WORK ORDER >> When you reach the line with "AdultEducation (1065, 93)" in the listing below, transcribe it and each line after it up to and including the line with "Chabad East Lakeview (185, 67)", exactly and with nothing else.

EXERCISE INPUTS >>
☆ ☆ ☆ ☆

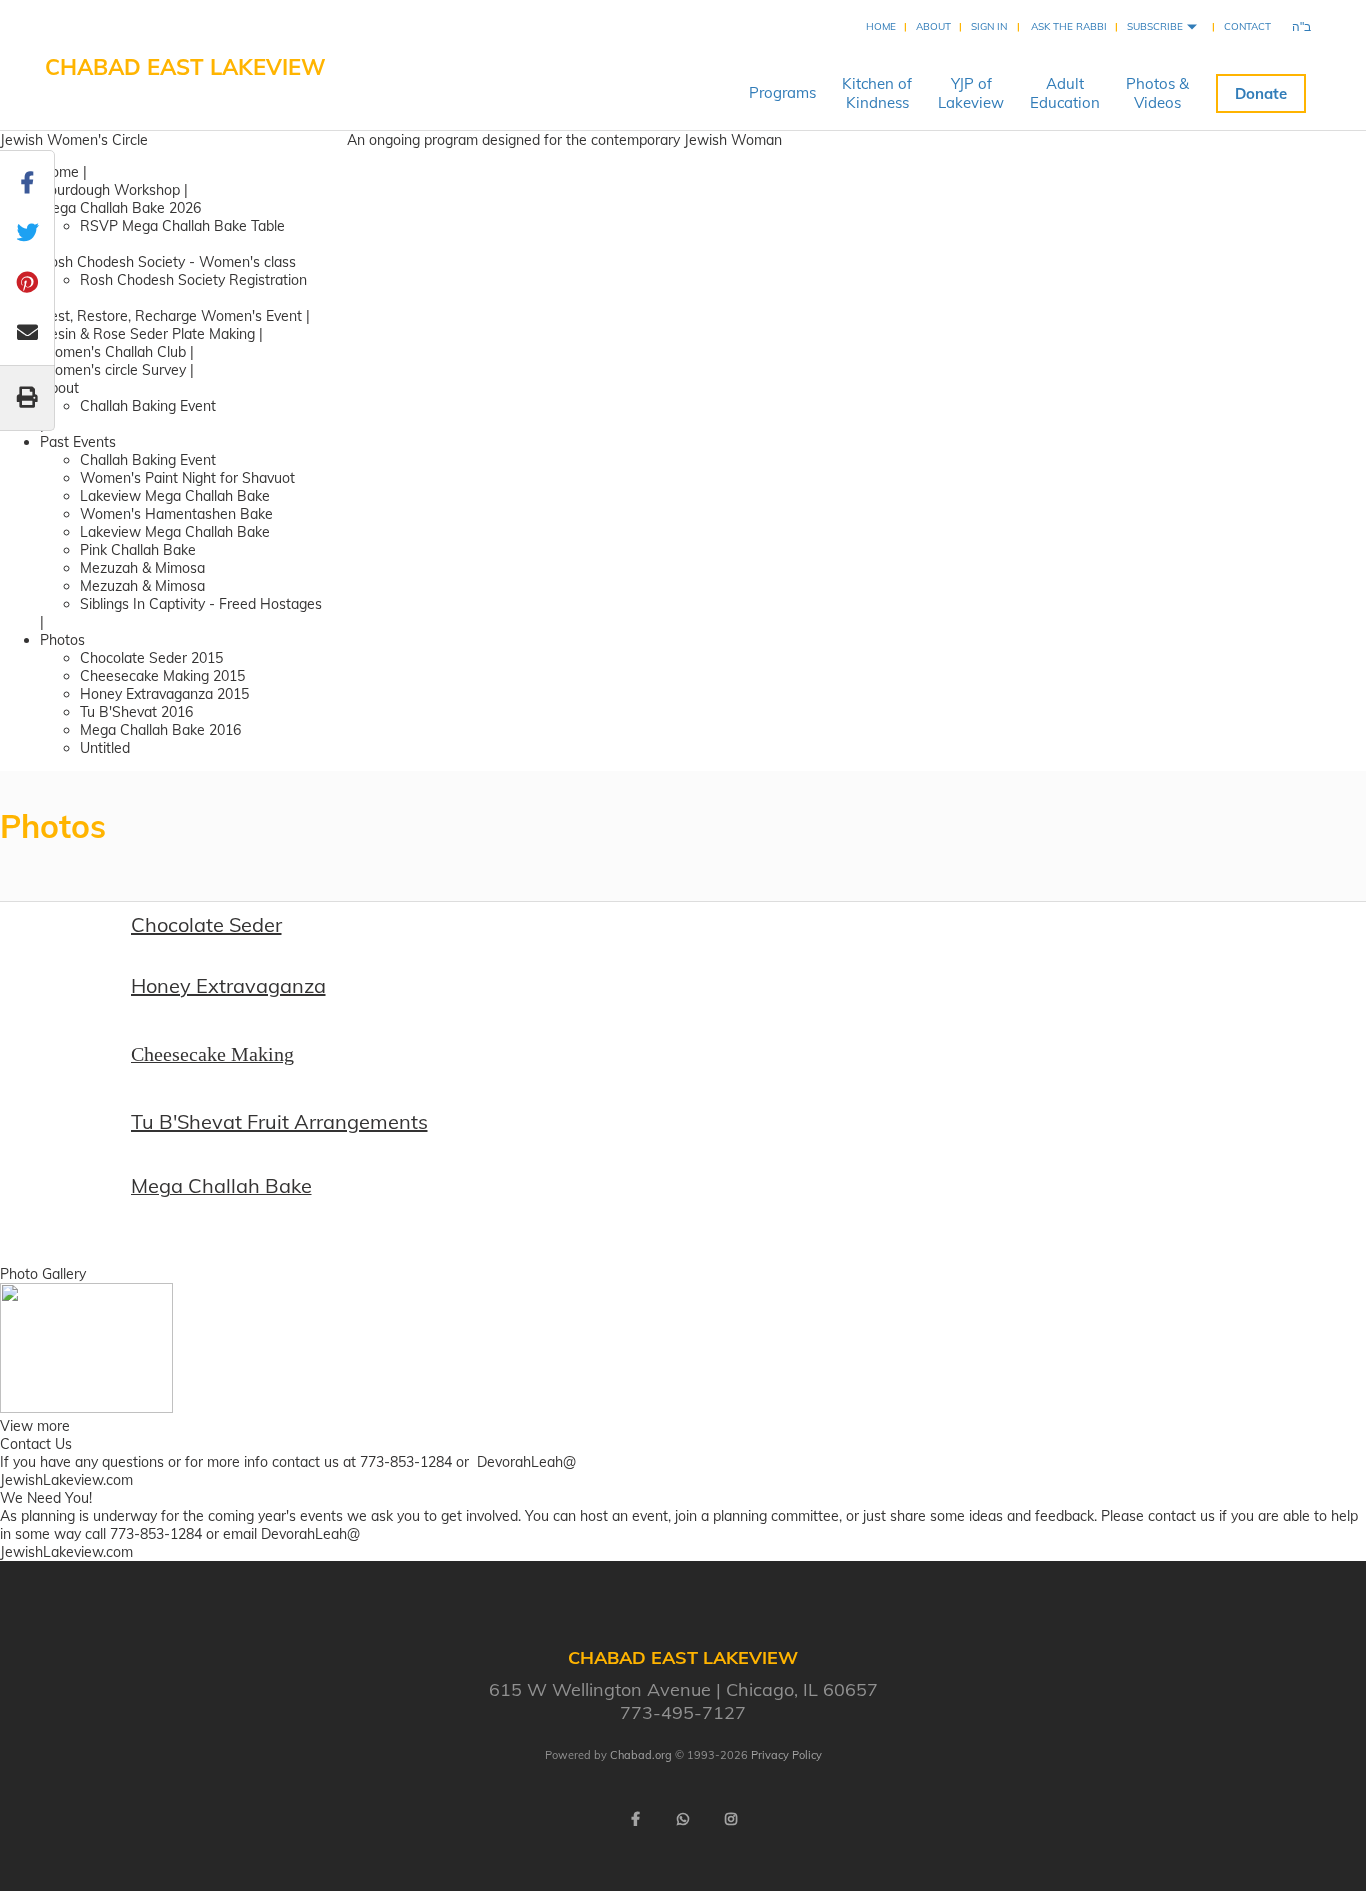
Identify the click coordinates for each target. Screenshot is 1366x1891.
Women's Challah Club (115, 352)
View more (35, 1426)
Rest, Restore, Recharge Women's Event (171, 316)
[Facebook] (635, 1819)
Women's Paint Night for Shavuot (187, 478)
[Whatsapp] (683, 1819)
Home (881, 26)
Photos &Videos (1157, 93)
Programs (782, 92)
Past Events (78, 442)
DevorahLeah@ (526, 1462)
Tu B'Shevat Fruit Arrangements (279, 1121)
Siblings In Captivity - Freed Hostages (201, 604)
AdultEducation (1065, 93)
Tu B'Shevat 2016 (136, 712)
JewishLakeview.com (66, 1480)
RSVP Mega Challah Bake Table (182, 226)
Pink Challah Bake (138, 550)
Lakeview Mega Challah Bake (175, 496)
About (933, 26)
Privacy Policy (786, 1755)
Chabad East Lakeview (185, 67)
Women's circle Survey (113, 370)
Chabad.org (641, 1755)
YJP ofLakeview (971, 93)
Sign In (989, 26)
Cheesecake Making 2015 (162, 676)
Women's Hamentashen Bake (176, 514)
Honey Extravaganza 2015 (164, 694)
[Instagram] (731, 1819)
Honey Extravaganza (228, 985)
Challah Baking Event (148, 406)
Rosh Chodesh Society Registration (193, 280)
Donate (1261, 93)
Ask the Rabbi (1069, 26)
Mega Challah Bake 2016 (160, 730)
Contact (1247, 26)
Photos (62, 640)
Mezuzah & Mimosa (142, 568)
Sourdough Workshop (110, 190)
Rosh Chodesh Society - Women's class (168, 262)
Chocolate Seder (206, 924)
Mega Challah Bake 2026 (120, 208)
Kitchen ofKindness (877, 93)
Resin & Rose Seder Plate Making (149, 334)
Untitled (105, 748)
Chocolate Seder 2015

☆ ☆ ☆ ☆

ANSWER BOX >>
AdultEducation (1065, 93)
Tu B'Shevat 2016 (136, 712)
JewishLakeview.com (66, 1480)
RSVP Mega Challah Bake Table (182, 226)
Pink Challah Bake (138, 550)
Lakeview Mega Challah Bake (175, 496)
About (933, 26)
Privacy Policy (786, 1755)
Chabad East Lakeview (185, 67)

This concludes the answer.